>>>>>

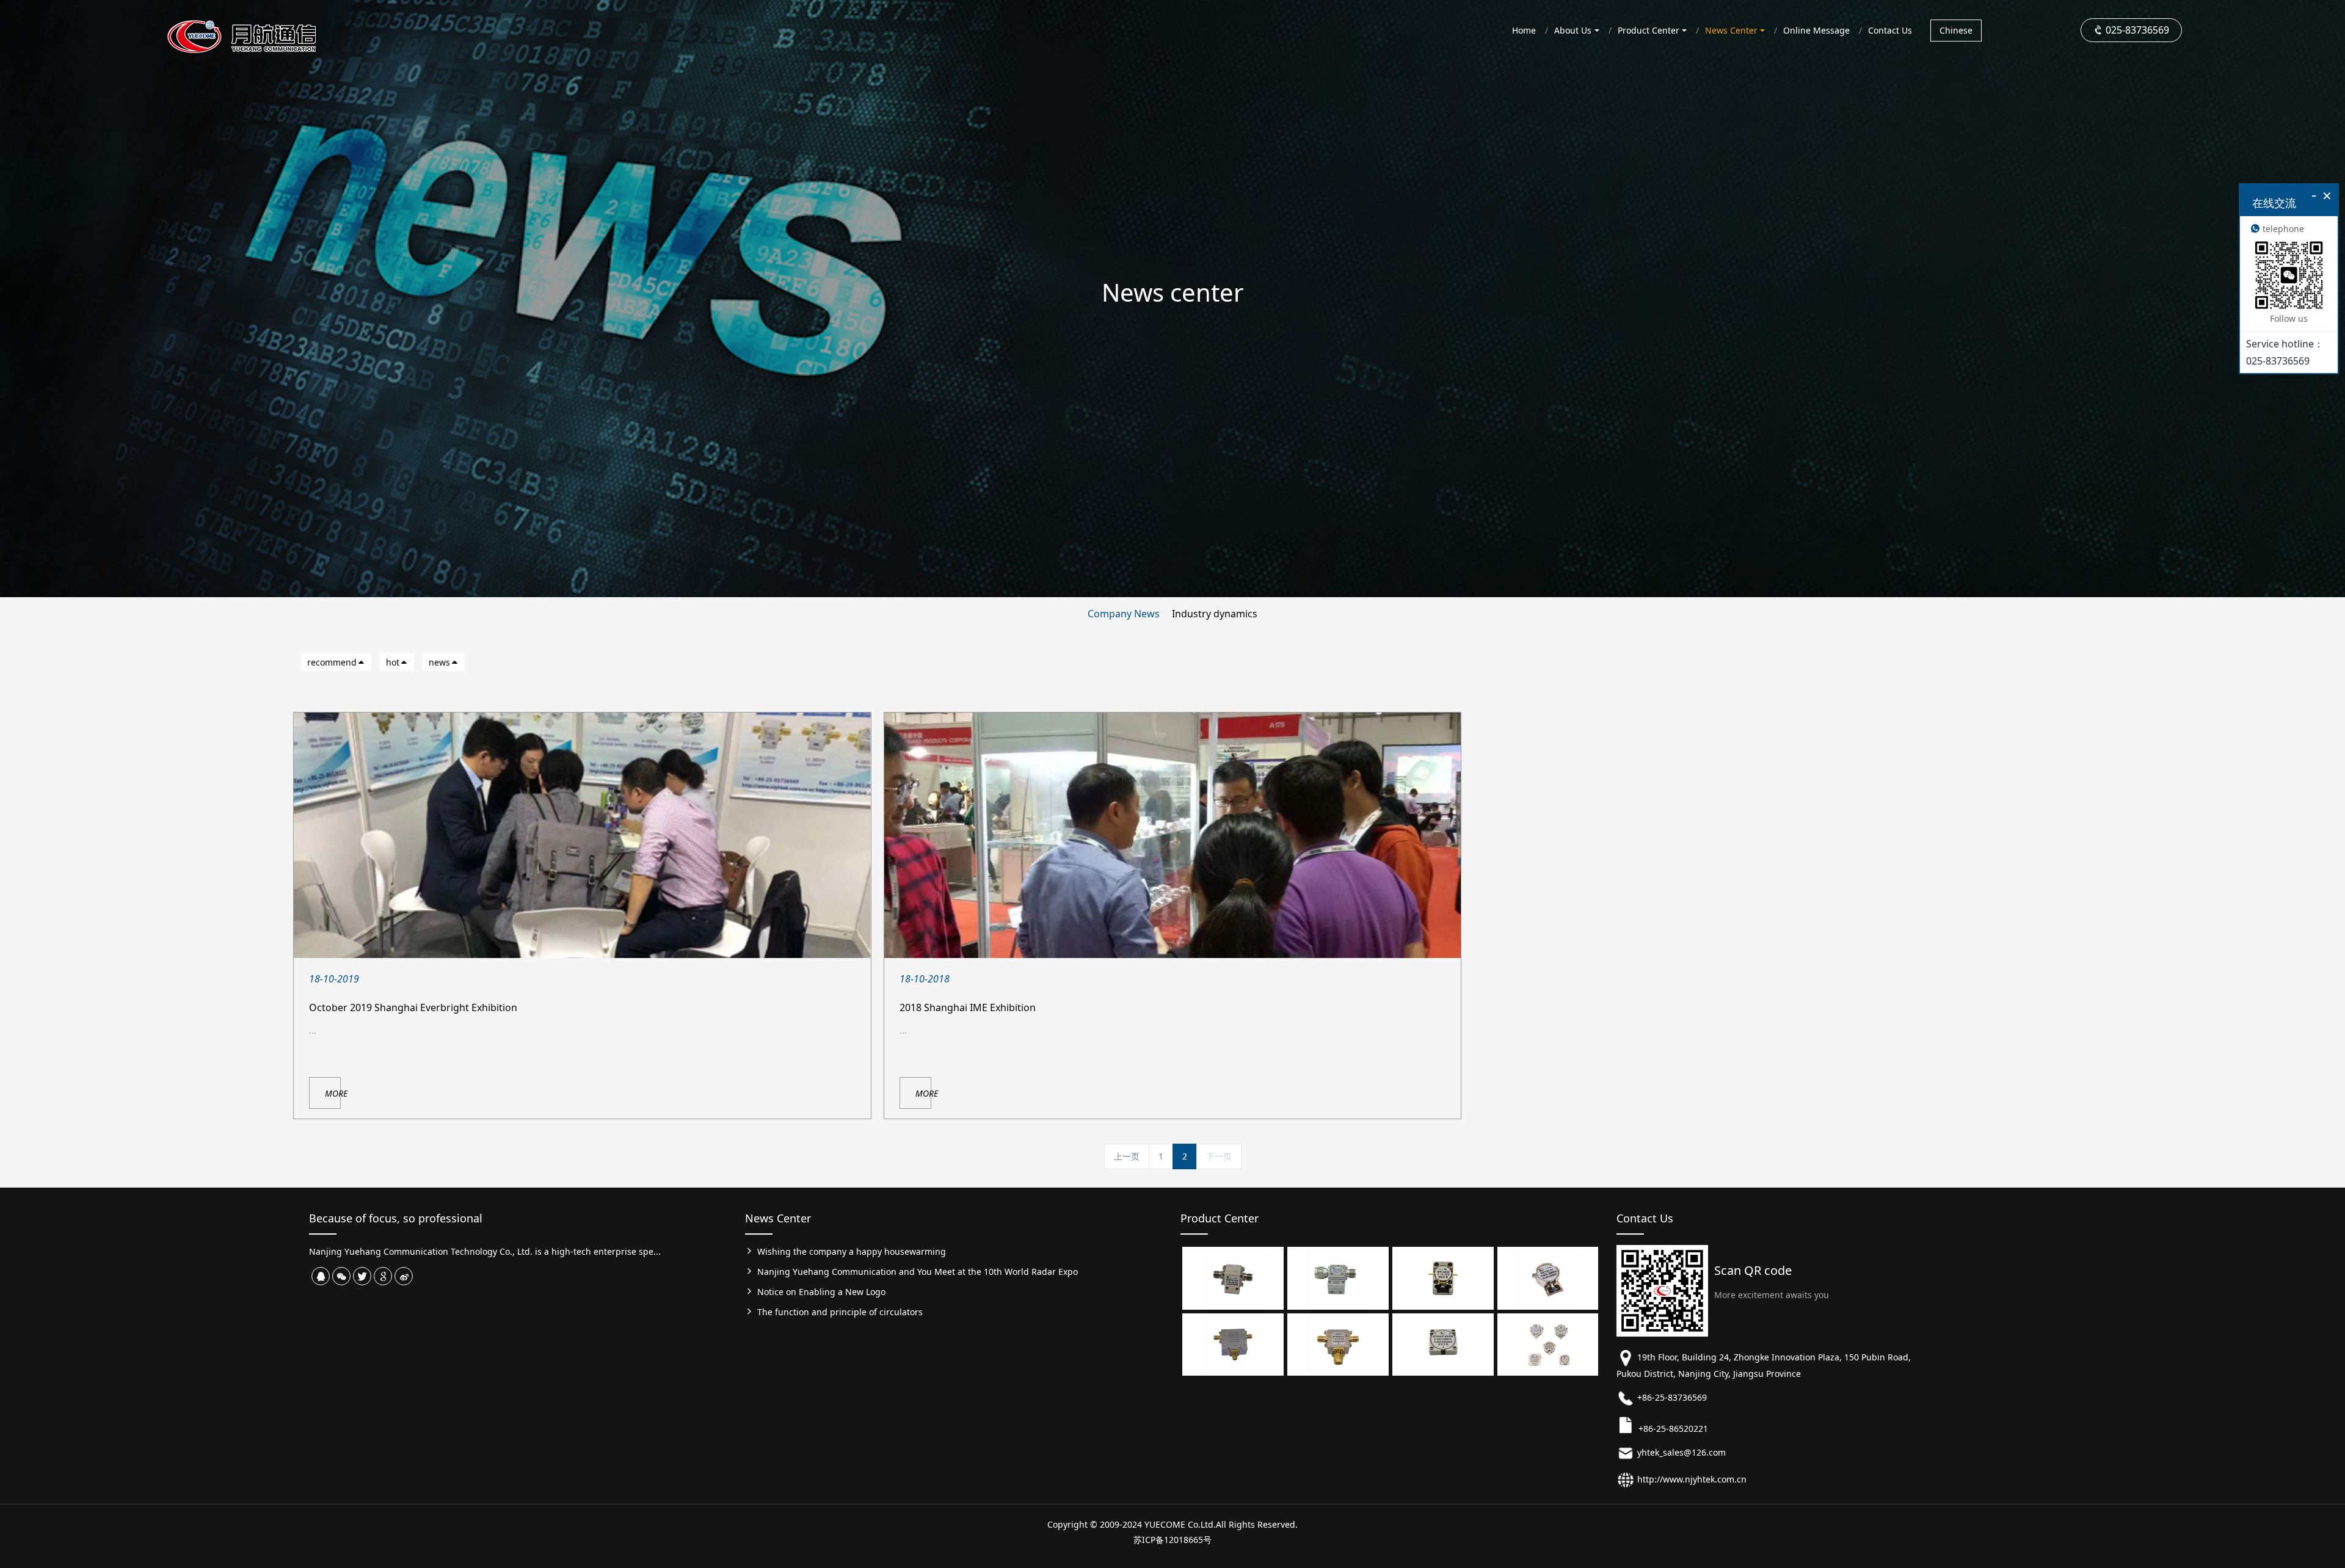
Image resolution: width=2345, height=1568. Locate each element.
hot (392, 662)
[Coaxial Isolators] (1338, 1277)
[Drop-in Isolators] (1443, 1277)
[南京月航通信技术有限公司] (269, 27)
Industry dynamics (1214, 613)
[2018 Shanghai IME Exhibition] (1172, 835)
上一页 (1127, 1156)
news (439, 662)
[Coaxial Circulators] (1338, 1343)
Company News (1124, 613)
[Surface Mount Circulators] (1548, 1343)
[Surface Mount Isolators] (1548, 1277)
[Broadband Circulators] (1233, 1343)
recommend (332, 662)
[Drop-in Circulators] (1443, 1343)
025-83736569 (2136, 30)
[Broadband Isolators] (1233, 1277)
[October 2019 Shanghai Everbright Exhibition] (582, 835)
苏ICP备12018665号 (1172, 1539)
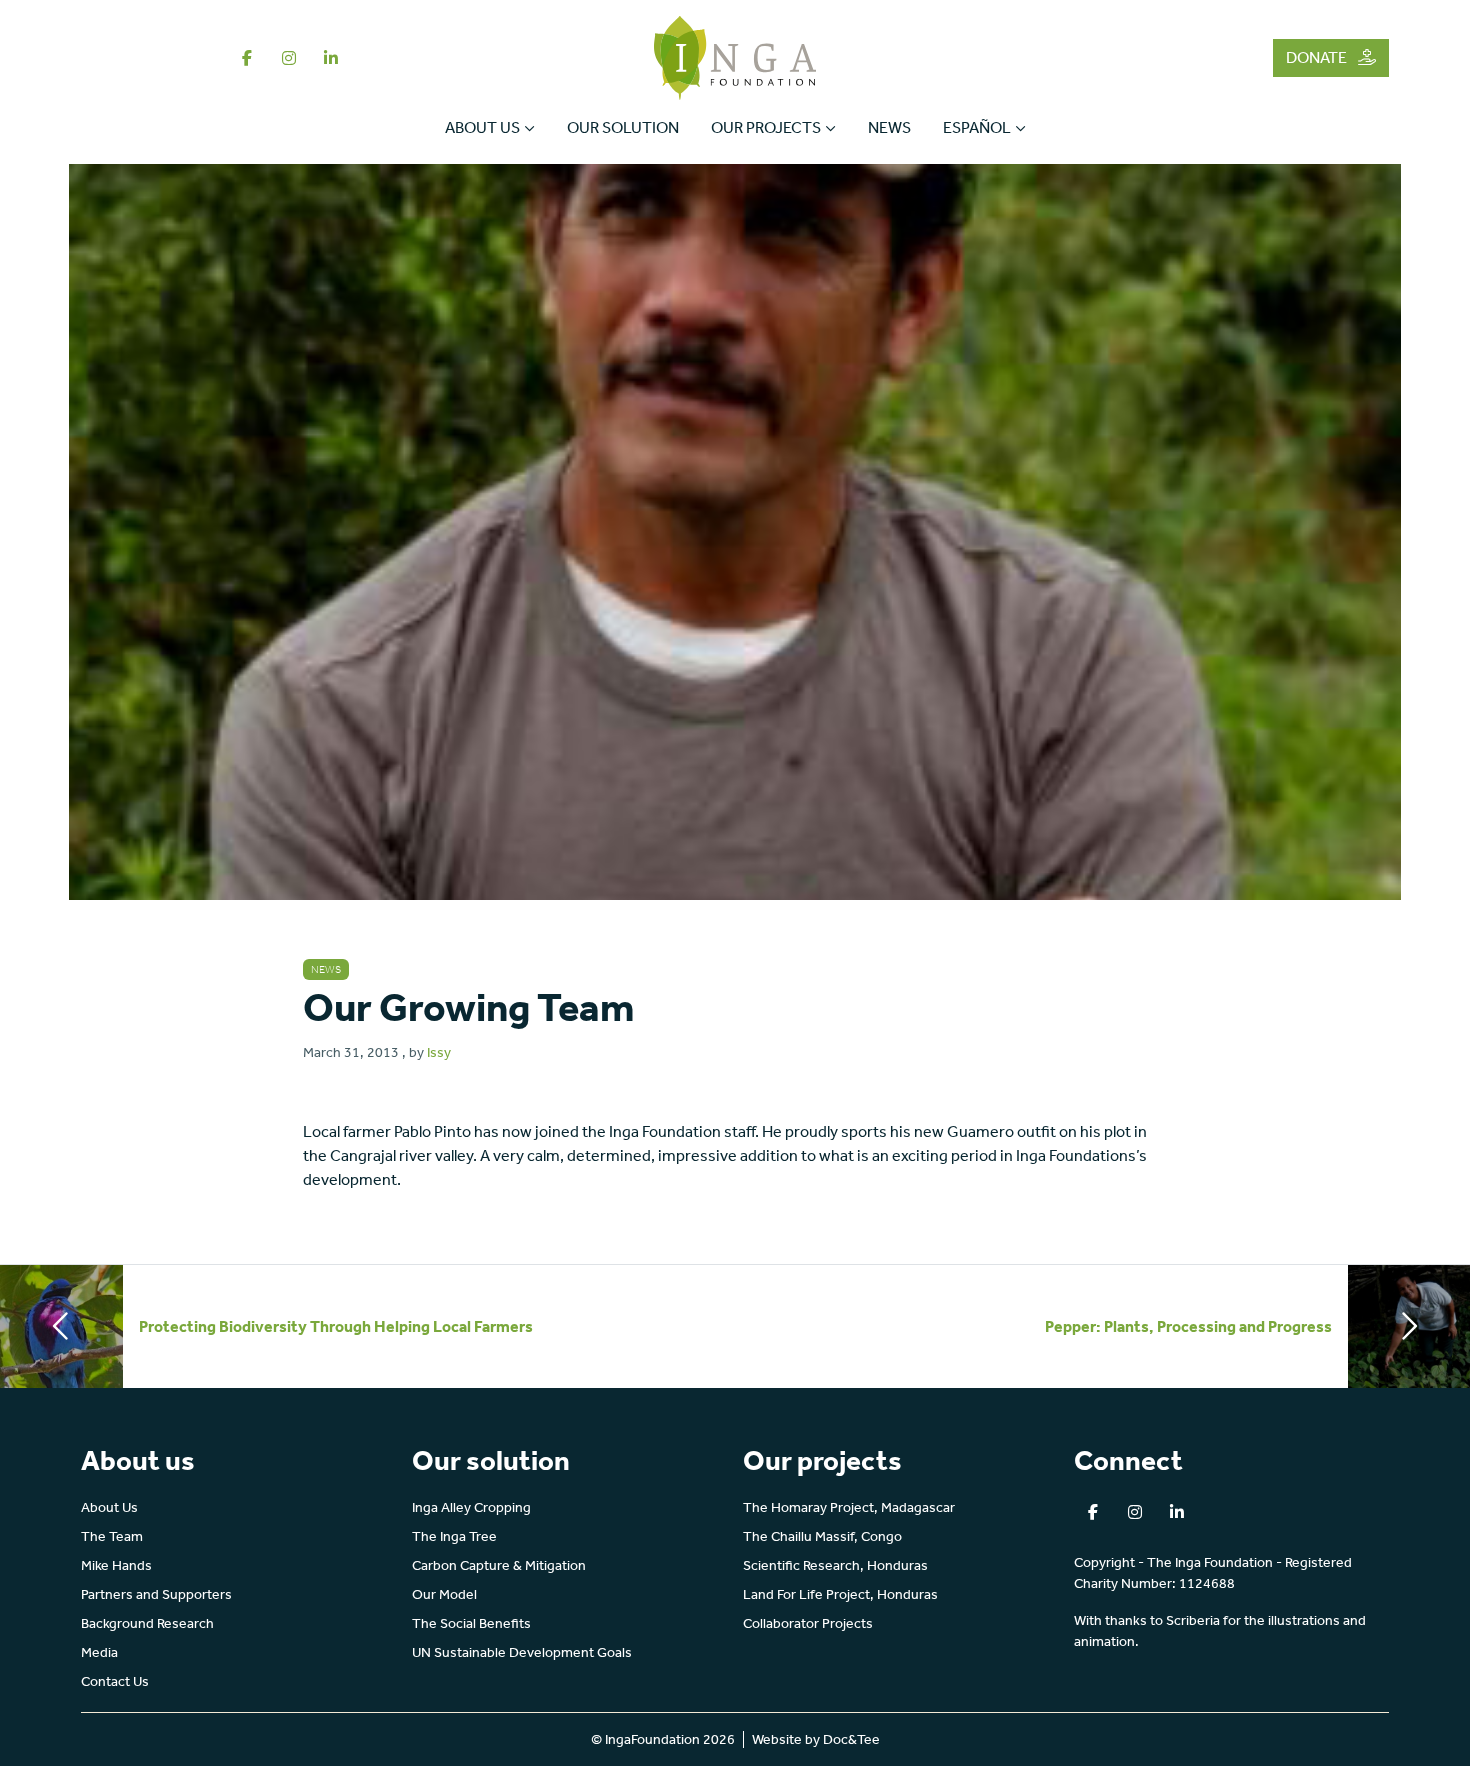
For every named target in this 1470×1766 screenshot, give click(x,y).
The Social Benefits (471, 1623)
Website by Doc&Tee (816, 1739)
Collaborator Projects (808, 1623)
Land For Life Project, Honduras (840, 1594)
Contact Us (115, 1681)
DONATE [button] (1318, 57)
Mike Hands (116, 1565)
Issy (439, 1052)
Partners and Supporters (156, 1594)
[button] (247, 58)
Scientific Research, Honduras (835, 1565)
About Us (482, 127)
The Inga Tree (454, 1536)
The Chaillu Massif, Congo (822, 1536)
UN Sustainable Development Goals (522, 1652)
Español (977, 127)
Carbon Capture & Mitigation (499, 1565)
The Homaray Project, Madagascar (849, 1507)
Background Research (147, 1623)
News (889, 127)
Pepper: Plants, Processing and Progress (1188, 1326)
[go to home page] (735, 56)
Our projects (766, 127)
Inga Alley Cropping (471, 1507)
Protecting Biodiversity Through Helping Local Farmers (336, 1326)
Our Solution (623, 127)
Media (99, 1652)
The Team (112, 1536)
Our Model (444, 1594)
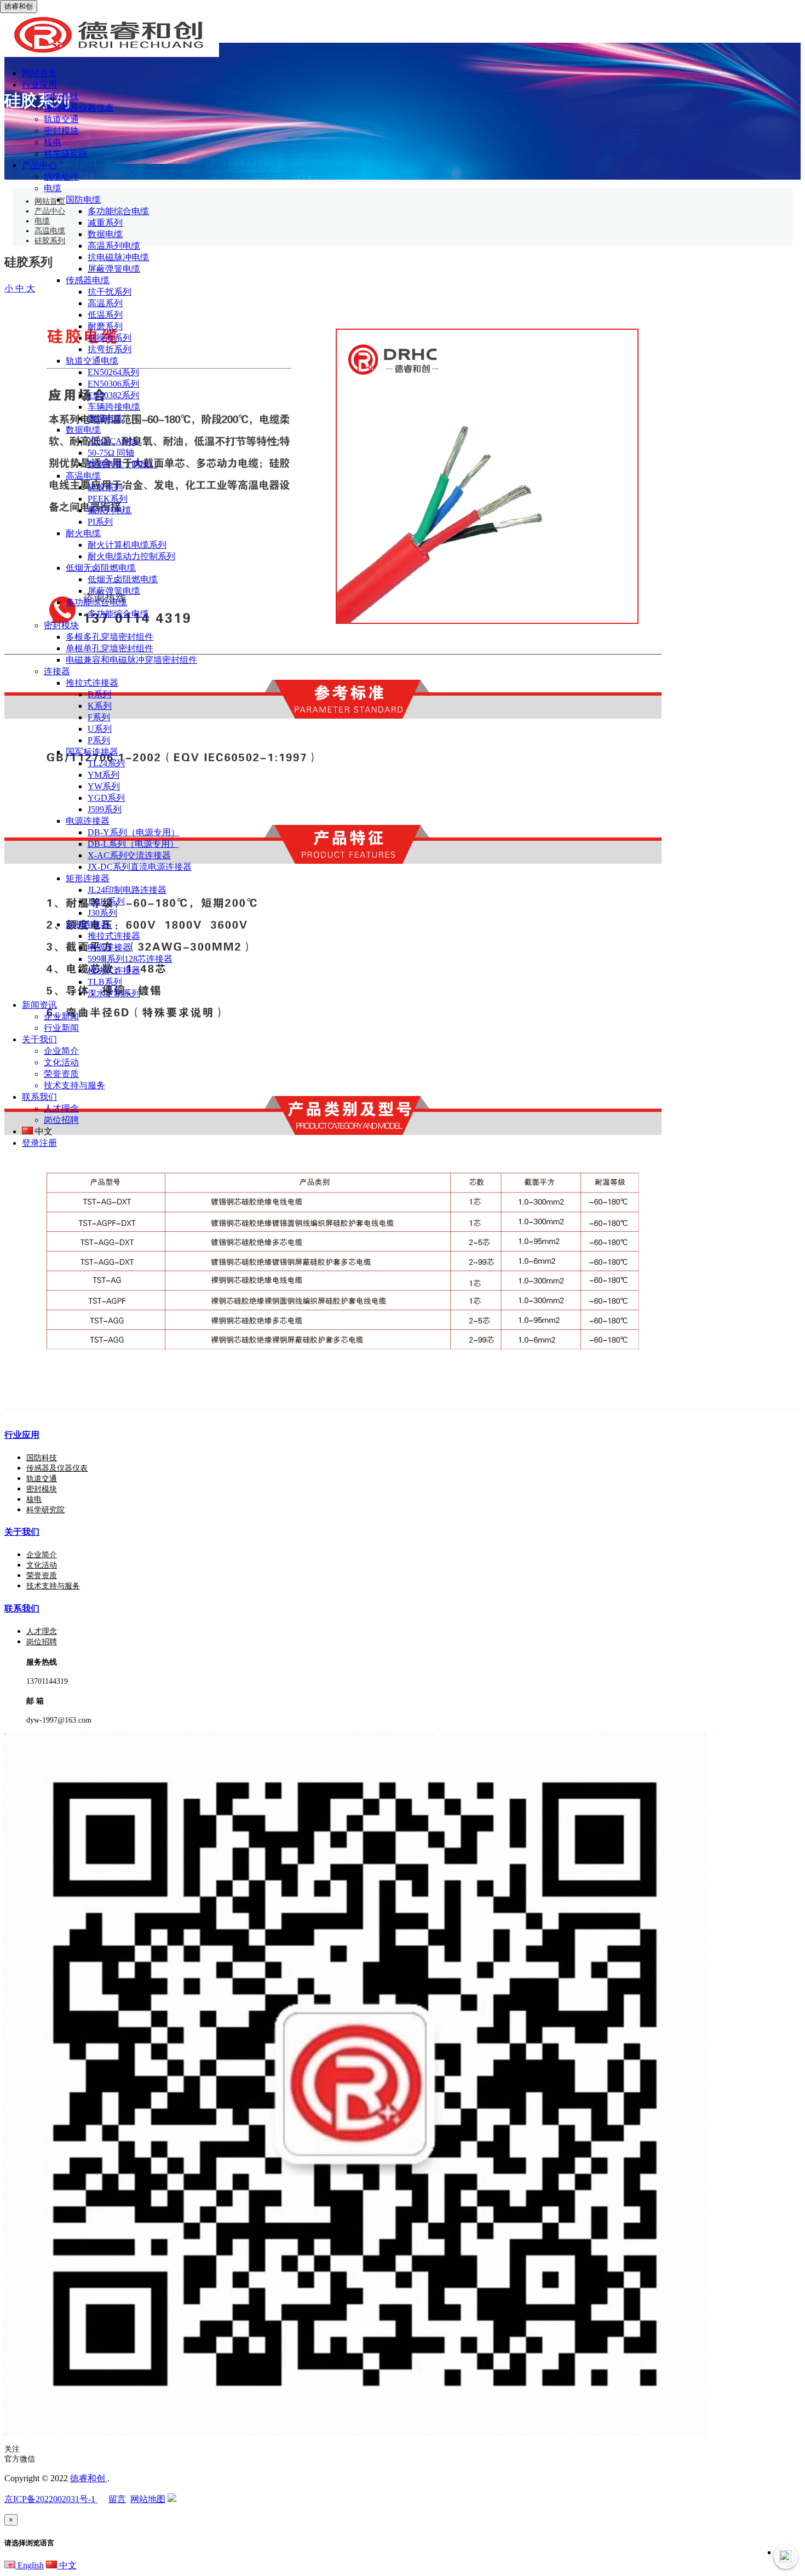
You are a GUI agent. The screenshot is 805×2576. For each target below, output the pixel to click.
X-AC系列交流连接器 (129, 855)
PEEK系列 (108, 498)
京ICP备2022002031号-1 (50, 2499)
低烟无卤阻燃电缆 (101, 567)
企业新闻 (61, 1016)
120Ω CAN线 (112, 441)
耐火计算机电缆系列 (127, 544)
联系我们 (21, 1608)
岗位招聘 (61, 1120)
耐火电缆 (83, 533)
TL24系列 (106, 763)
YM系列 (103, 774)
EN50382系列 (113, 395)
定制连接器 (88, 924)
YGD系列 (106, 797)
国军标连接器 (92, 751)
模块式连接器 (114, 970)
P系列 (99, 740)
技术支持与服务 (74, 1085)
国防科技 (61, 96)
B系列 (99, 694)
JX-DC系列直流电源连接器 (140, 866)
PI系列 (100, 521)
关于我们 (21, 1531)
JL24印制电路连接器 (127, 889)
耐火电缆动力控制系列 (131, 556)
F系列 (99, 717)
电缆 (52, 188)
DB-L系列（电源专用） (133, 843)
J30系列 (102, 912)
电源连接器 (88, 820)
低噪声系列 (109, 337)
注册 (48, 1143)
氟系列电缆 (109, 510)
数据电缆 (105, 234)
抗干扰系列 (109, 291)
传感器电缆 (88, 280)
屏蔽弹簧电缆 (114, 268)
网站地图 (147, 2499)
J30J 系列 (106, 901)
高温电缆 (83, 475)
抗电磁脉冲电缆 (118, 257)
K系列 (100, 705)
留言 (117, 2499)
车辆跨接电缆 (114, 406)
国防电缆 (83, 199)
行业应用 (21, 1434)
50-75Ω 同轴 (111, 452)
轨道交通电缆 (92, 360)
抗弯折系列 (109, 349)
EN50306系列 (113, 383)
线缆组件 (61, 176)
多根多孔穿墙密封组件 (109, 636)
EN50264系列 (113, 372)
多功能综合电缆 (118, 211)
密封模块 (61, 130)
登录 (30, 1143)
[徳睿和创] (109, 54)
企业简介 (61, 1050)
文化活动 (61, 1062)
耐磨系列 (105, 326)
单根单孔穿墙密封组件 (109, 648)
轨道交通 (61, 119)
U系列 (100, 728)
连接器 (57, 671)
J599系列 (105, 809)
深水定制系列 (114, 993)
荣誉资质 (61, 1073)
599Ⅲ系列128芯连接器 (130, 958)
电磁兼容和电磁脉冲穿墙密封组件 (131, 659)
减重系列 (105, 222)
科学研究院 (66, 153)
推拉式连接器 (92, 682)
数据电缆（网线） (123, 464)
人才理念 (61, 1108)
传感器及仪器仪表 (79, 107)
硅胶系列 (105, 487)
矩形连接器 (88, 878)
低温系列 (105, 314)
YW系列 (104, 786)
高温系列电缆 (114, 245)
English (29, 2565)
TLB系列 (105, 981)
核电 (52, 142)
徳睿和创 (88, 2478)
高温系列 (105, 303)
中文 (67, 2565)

<<<<<

*Task to carry out*
Among the lines above, find the one with "关于我们 (21, 1531)" and the one with "减重系列 (105, 222)". Quote both and everything between them, exactly.

*Solution*
关于我们 (21, 1531)
JL24印制电路连接器 (127, 889)
耐火电缆动力控制系列 (131, 556)
F系列 (99, 717)
电缆 (52, 188)
DB-L系列（电源专用） (133, 843)
J30系列 (102, 912)
电源连接器 (88, 820)
低噪声系列 (109, 337)
注册 (48, 1143)
氟系列电缆 (109, 510)
数据电缆 (105, 234)
抗干扰系列 (109, 291)
传感器电缆 (88, 280)
屏蔽弹簧电缆 (114, 268)
网站地图 (147, 2499)
J30J 系列 (106, 901)
高温电缆 (83, 475)
抗电磁脉冲电缆 (118, 257)
K系列 (100, 705)
留言 (117, 2499)
车辆跨接电缆 (114, 406)
国防电缆 (83, 199)
行业应用 (21, 1434)
50-75Ω 同轴 (111, 452)
轨道交通电缆 (92, 360)
抗弯折系列 (109, 349)
EN50306系列 (113, 383)
线缆组件 (61, 176)
多根多孔穿墙密封组件 (109, 636)
EN50264系列 (113, 372)
多功能综合电缆 (118, 211)
密封模块 (61, 130)
登录 (30, 1143)
[徳睿和创] (109, 54)
企业简介 (61, 1050)
文化活动 (61, 1062)
耐磨系列 (105, 326)
单根单孔穿墙密封组件 (109, 648)
轨道交通 (61, 119)
U系列 (100, 728)
连接器 (57, 671)
J599系列 (105, 809)
深水定制系列 (114, 993)
荣誉资质 (61, 1073)
599Ⅲ系列128芯连接器 (130, 958)
电磁兼容和电磁脉冲穿墙密封组件 (131, 659)
减重系列 (105, 222)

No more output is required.